→ Work order
Check every line below for the word "computer" and copy the ones that have it.

→ Exercise data
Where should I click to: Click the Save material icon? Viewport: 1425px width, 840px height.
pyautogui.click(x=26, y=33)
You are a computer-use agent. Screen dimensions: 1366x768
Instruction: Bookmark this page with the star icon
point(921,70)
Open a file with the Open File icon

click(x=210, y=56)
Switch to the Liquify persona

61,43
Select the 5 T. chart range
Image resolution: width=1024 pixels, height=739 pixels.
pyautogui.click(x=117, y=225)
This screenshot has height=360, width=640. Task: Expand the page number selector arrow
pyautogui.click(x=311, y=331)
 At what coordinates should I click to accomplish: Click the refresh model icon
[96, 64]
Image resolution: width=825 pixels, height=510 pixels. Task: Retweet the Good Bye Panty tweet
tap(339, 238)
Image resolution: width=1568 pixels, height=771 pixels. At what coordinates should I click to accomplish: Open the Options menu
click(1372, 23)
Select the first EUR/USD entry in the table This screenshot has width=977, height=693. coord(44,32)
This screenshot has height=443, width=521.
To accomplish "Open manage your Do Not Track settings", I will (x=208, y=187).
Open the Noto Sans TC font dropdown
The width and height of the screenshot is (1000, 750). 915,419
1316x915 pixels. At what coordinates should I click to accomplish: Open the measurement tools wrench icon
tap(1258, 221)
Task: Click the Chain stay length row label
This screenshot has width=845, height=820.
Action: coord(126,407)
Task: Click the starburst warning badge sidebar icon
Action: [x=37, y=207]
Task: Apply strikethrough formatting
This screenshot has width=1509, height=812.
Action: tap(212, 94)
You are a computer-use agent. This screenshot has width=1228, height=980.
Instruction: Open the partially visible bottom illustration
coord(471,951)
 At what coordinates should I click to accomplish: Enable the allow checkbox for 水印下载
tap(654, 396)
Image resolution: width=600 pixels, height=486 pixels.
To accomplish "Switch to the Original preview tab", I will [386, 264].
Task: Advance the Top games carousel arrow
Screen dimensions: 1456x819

→ Result below
You are a computer-use agent. Screen dimensions: 1366x768
You are a computer-use agent. This screenshot has width=1228, height=980.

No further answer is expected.